## Text provided
I want to thank those of you who were able to attend the town hall meetings over the weekend with Rep. Dave Hayes and myself. It was encouraging to see folks from around the district at the three locations – Stanwood, LaConner, and Coupeville – and hear your concerns. We were able to touch a variety of topics and I received some great input and feedback.
Legislation for our job creators
I have authored a package of four bills that would help Washington state get to a one-stop portal for business and reduce government barriers for our private sector job creators. Two of those bills have passed the House unanimously and had a public hearing in the Senate yesterday.
House Bill 1403 clarifies which agencies must supply information to the Business Licenses Service (BLS) and the types of information they must provide. Currently, BLS is administered by the Department of Revenue and only has a fraction of licensing information available on its Web site. The purpose of the legislation is to get all the licensing information in one place to make it easier for job creators to access the data. This is a recommendation from the state auditor’s report on regulatory reform.

[Stored records]

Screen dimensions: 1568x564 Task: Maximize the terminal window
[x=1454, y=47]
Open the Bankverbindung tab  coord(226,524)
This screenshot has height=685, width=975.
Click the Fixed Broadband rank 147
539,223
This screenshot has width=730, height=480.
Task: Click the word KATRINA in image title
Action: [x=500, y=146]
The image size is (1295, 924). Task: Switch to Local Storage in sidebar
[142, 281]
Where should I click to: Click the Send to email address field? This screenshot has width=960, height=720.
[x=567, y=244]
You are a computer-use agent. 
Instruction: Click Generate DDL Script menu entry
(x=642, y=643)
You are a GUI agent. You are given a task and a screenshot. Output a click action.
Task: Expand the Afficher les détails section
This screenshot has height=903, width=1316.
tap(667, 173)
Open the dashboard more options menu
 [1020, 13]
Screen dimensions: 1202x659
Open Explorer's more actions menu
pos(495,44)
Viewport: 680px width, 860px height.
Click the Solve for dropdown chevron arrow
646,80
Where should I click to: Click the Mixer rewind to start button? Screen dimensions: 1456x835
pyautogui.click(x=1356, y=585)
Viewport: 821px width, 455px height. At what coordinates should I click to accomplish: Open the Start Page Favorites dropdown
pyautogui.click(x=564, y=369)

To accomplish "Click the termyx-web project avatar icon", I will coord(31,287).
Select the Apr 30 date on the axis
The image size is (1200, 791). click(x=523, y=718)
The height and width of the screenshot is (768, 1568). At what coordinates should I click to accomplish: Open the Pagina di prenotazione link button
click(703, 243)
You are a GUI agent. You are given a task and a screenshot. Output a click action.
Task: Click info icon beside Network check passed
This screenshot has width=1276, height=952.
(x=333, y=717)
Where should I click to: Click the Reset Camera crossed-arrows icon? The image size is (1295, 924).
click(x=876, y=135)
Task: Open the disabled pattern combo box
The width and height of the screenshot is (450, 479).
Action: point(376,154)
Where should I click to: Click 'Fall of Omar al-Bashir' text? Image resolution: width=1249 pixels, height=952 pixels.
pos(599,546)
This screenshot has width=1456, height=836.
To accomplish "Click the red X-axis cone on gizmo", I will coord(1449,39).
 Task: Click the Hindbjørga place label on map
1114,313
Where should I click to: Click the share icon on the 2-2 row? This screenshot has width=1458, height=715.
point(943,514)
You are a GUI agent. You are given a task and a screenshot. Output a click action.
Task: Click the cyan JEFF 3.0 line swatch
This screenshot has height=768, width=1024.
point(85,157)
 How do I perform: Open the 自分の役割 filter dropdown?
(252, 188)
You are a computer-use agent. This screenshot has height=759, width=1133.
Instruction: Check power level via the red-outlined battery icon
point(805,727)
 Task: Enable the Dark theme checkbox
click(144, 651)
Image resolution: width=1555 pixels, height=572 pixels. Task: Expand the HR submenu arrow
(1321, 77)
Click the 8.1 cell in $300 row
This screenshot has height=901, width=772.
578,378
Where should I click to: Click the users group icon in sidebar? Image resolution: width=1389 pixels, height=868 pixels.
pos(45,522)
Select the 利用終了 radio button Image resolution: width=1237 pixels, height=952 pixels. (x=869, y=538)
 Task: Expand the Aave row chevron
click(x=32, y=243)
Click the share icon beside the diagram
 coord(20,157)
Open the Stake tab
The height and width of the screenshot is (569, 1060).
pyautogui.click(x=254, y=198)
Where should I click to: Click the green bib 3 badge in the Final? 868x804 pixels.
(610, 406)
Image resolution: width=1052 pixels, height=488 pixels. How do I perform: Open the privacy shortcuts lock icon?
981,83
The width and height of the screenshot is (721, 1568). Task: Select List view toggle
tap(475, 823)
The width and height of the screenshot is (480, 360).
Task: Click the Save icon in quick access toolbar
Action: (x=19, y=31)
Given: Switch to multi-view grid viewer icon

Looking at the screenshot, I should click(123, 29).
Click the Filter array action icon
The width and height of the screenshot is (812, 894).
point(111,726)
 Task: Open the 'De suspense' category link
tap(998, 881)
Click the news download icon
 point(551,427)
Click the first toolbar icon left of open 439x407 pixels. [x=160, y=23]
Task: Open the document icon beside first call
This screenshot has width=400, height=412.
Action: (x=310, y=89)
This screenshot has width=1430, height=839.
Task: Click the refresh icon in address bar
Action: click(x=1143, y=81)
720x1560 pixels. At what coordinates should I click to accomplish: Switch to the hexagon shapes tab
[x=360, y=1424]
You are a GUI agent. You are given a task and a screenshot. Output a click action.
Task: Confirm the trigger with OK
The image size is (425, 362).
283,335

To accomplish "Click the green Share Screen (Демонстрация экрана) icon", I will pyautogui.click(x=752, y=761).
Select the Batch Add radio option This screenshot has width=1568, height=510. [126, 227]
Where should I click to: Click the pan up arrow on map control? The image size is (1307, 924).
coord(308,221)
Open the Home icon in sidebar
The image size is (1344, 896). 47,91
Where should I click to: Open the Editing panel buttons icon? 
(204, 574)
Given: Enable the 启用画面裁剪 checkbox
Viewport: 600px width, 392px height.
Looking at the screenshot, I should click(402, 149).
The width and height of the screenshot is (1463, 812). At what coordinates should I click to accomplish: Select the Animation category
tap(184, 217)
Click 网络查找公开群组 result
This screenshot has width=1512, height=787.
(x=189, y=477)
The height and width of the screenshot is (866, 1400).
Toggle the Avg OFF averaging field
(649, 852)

## Task instructions
Duplicate the passage of the legislative update that opens with the words containing "Legislation for our" and closes with "on regulatory reform.". Rely only on the legislative update for what comes next.

## Task response
Legislation for our job creators
I have authored a package of four bills that would help Washington state get to a one-stop portal for business and reduce government barriers for our private sector job creators. Two of those bills have passed the House unanimously and had a public hearing in the Senate yesterday.
House Bill 1403 clarifies which agencies must supply information to the Business Licenses Service (BLS) and the types of information they must provide. Currently, BLS is administered by the Department of Revenue and only has a fraction of licensing information available on its Web site. The purpose of the legislation is to get all the licensing information in one place to make it easier for job creators to access the data. This is a recommendation from the state auditor’s report on regulatory reform.